Eh la Peppa, Sigfrido. Certo che devi proprio credere in te stesso. Certo che la modestia non deve essere esattamente il tuo forte. Non essere d’accordo con la decisione della Rai di sospendere le repliche (ripeto: repliche) di Report può restarti sul gozzo, ci sta. Nessuno si aspettava che stappassi champagne. Però signor Ranucci, anche meno: pensare che non vedere d’estate le repliche (ripeto: le repliche) della trasmissione d’inchiesta possa sospendere la memoria del Paese o “di fatti importanti di questo Paese” sembra un tantino esagerato. Anche per chi è abituato a costruire teoremi attaccandosi a questo o a quel dettaglio.
La mossa della Rai, comunicata ieri, lascia un po’ il tempo che trova.
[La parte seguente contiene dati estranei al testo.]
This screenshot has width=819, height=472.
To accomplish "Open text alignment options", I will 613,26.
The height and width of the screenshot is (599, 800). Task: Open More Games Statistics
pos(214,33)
In fondo – come dicevamo – si tratta di banali repliche, niente che non sia stato già visto. Quindi se da una parte è in dubbio che possano in qualche modo nuocere al marchio aziendale, come sostiene viale Mazzini, dall’altra è altrettanto vero che se non potremo vedercele sopravviveremo lo stesso. Cioè, voglio dire: saranno anche interessantissime le inchieste sul Ponte Morandi, sulle stragi di Capaci e via D’Amelio (ancora?), sui crolli a scuola, sull’alta moda che esternalizza ai cinesi, sul garante della privacy, sul disastro della Nazionale, sul cantiere olimpionico di Cortina, sul cartello di Trump in Venezuela o sugli Amazon Files. Ma visto che sono già state pubblicate, chi vuole se le guarderà su RaiPlay. E il mondo procederà spedito come sempre, “memoria del Paese” inclusa.
Sapete però qual è la cosa interessante del post di Ranucci su Instagram, con cui si è lamentato della presunta censura della Rai nei suoi confronti e verso Report? Che nell’elenco delle inchiestone che il Paese proprio non può permettersi di dimenticare, ci sono quelle sugli uomini di Vannacci, sulla nomina di Beatrice Venezi, sulla gestione dei contributi al ministero della Cultura e, udite udite, il pezzo dal titolo “Fratelli coltelli: faida di Fdi in Sicilia”. Cosa manca? Manca il Pd. Manca il M5S. Manca la sinistra. E poi, scusate: ma con che faccia Ranucci fa la predica a Vannacci sui “presunti legami con la massoneria” quando lui era culo e camicia, o ristorante e amicizia, con quel Valter Lavitola, ex massone, pregiudicato, faccendiere, che di scheletri nell’armadio ne ha più di quanti non possano vantarne “gli uomini del generale?
“Come giornalista Rai sono rammaricato per i familiari delle vittime delle mancate manutenzioni delle infrastrutture dei ponti, a quelli dei magistrati e degli uomini delle scorte uccisi, ai familiari di chi è vittima della mala sanità e tutti gli altri”, conclude Ranucci. “Coltivare la memoria è una risorsa ma anche un incubo per chi la teme”. Il ruolo della vittima a prescindere, gli va dato atto, gli viene benissimo.